■ Selected text ■
━━━━━━
The captain had flown a total of 12 800 hours with 1500 hours on the Boeing 737. The first officer had approximately 7500 hours total flying experience of which 800 hours were on the Boeing 737.

The first officer flew a stabilized, coupled ILS approach using the auto-pilot. On final approach, the captain acquired visual contact with the approach lights at 300 feet above ground level (agl), the runway threshold lights at 200 feet agl, and several runway edge lights at 100 feet agl. At about 200 feet agl, the captain advised the first officer that the aircraft was to the right of the extended runway centreline. Not seeing a response, the captain took control of the aircraft at approximately 100 feet agl. At that moment, there was a strong gust of wind from the right, and the aircraft drifted left of the extended centreline. The captain applied a correction; however, at around 50 feet the visibility suddenly deteriorated due to ground fog. At this point, the aircraft was in a low-energy state. An attempt to commence a go-around or balked landing while in the low-energy landing regime is a high-risk manoeuver1. The ground fog made it difficult to see the runway centreline markings; however, the captain retained visual references with the runway edge lights. The aircraft touched down at 2113 Atlantic standard time2 (AST) on the right main gear with the aircraft fuselage estimated to be slightly left of the runway centreline and nearly aligned with the runway heading.
━━━━━━
■ Dataset excerpt ■

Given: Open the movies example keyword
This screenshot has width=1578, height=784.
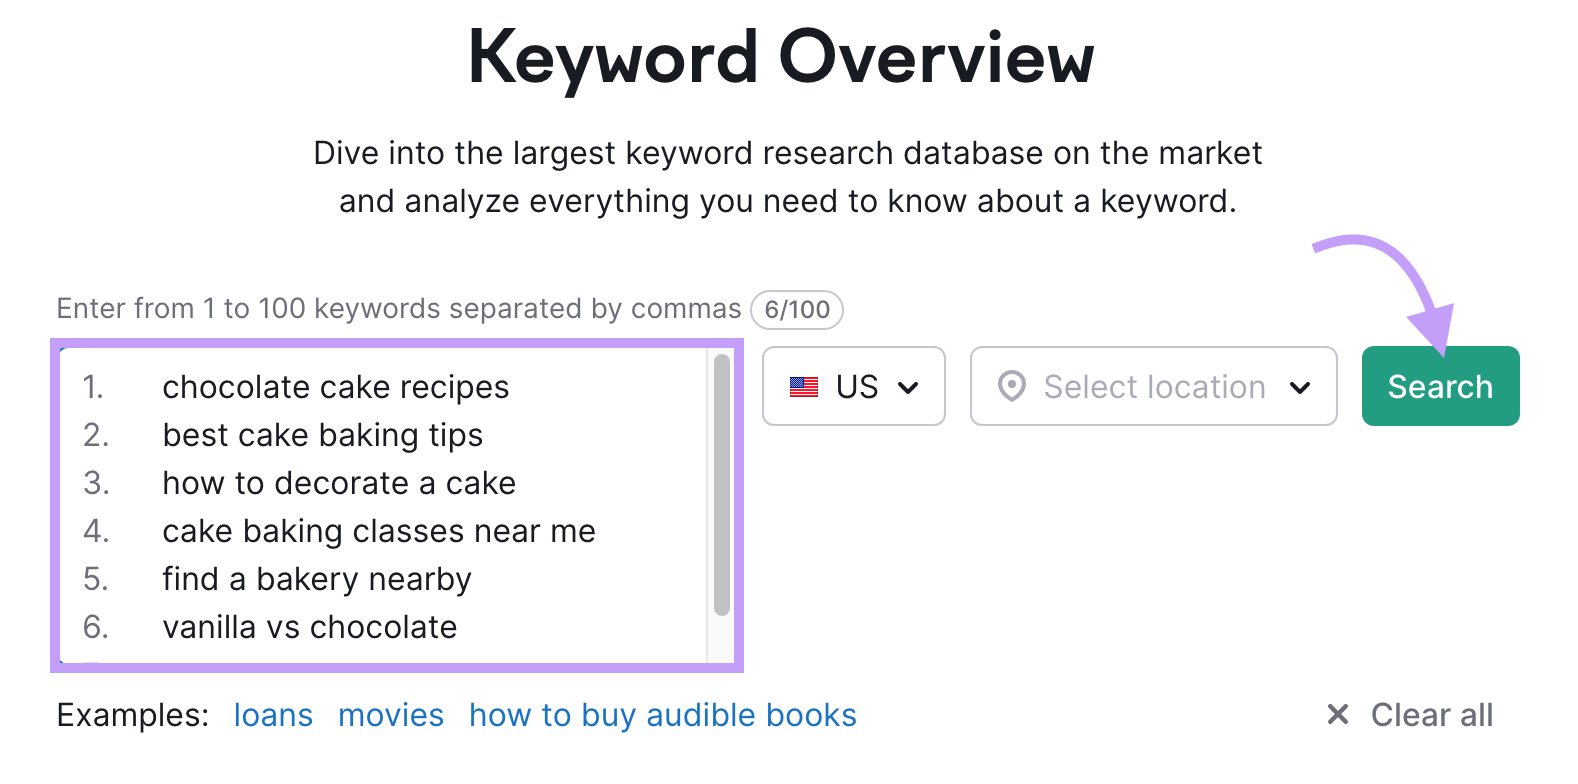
━━━━━━
For each statement about the Boeing 737 landing account, answer yes or no on whether it agrees with the account, and quote the words from it that decide. (a) The first officer had more total flying hours than the captain. (b) The captain took control of the aircraft at approximately 100 feet above ground level. (c) The aircraft touched down on the left main gear.

(a) No: "The captain had flown a total of 12 800 hours" and the first officer had "approximately 7500 hours total flying experience".
(b) Yes: "the captain took control of the aircraft at approximately 100 feet agl".
(c) No: it touched down "on the right main gear".